One of many reasons we open our Wednesday news meetings to the public is to gather story ideas from attendees. The people who show up oftentimes come just to relay a story idea or two — concerns of their’s or other newsworthy events.
For a couple of news meetings in a row, we heard from more than one person that Mountain Community Patrol is considering dissolving. These people are members of the group. The issue, they said, evolved because members are aging and new people are failing to step up and take over the volunteer duties.
Our correspondent, Debra Varnado, offered to attend their next meeting and cover the issue to bring awareness of it to the community.
She did so, covering the meeting and the discussions about this issue that occurred at the meeting. She also recorded it.
Many weeks after we published the story, MCP took umbrage with the coverage and composed a letter to the editor objecting to the question of dissolving. I ran that letter last week.
One member accused Debra of misrepresenting herself, saying she had come to the meeting to volunteer, not report.
Then, when I had the opportunity, I listened to the entire recording of the meeting and the discussion afterward. It was quite clear when people were introducing themselves to the new Sheriff’s Department representative during the meeting that Debra was reporting for the TC. Another MCP member introduced her as such.
Throughout the meeting, MCP members expressed concerns to the law enforcement officer about continuing the organization and how to get new people on board.
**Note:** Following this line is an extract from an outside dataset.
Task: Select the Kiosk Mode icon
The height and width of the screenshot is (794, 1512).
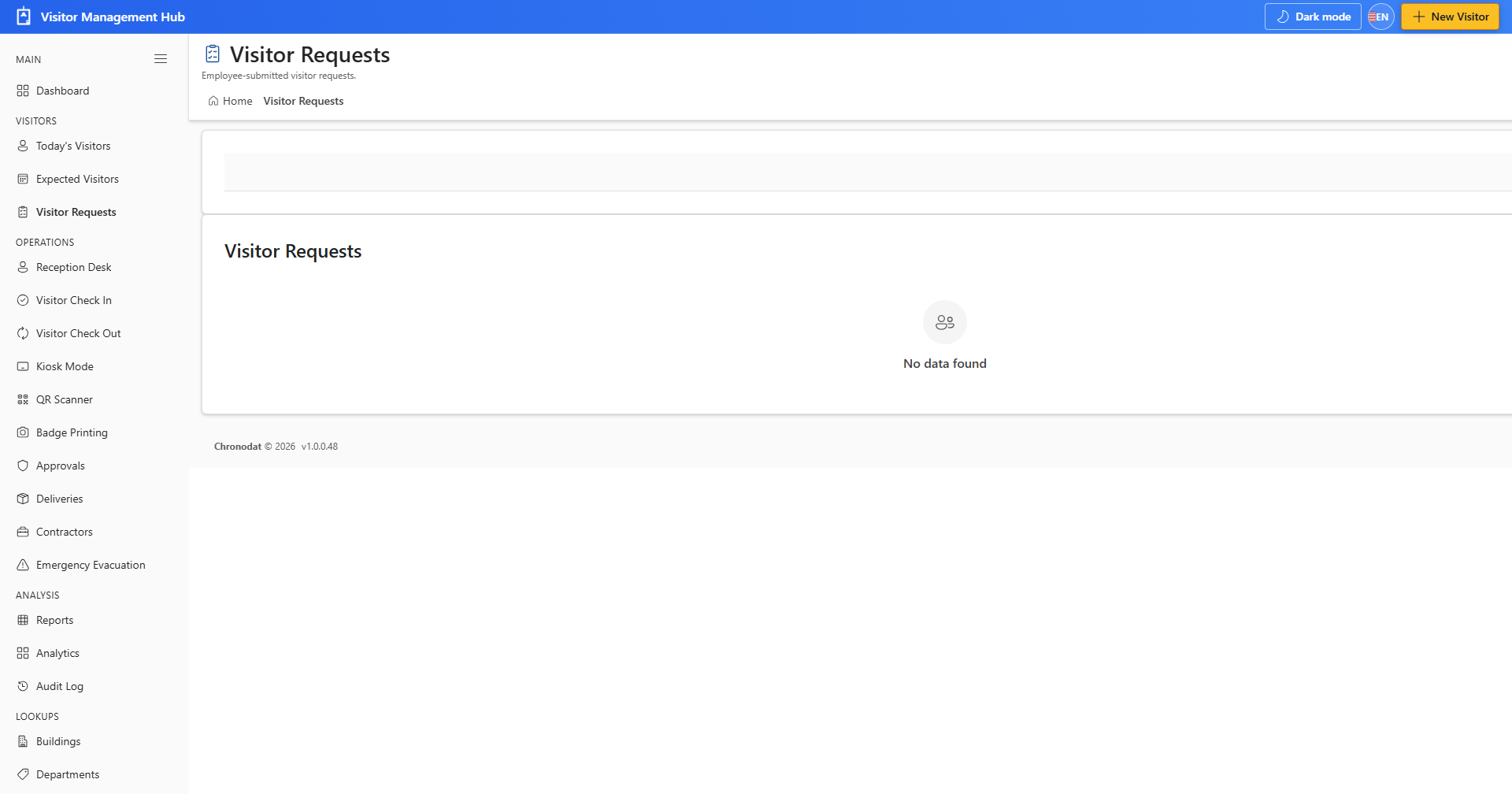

The issue truly was one of whether MCP can continue.
Only after the meeting, during an informal discussion, did one member shout out that they were not going to dissolve. That was one member after the meeting, so that was not an official decision.
Nothing in the story is misleading or incorrect.
Debra is a freelance reporter for us. She has an impressive background in journalism and has written excellent stories for us since coming aboard last November.
But she said she will not go back to another MCP meeting. I do not blame her.
A similar thing happened to me with another group in town years ago. I had to return to the meetings, but I was not a freelance reporter.
I think what MCP did was dishonest in an attempt to make themselves look good. Otherwise, why would they throw Debra and the TC under the bus?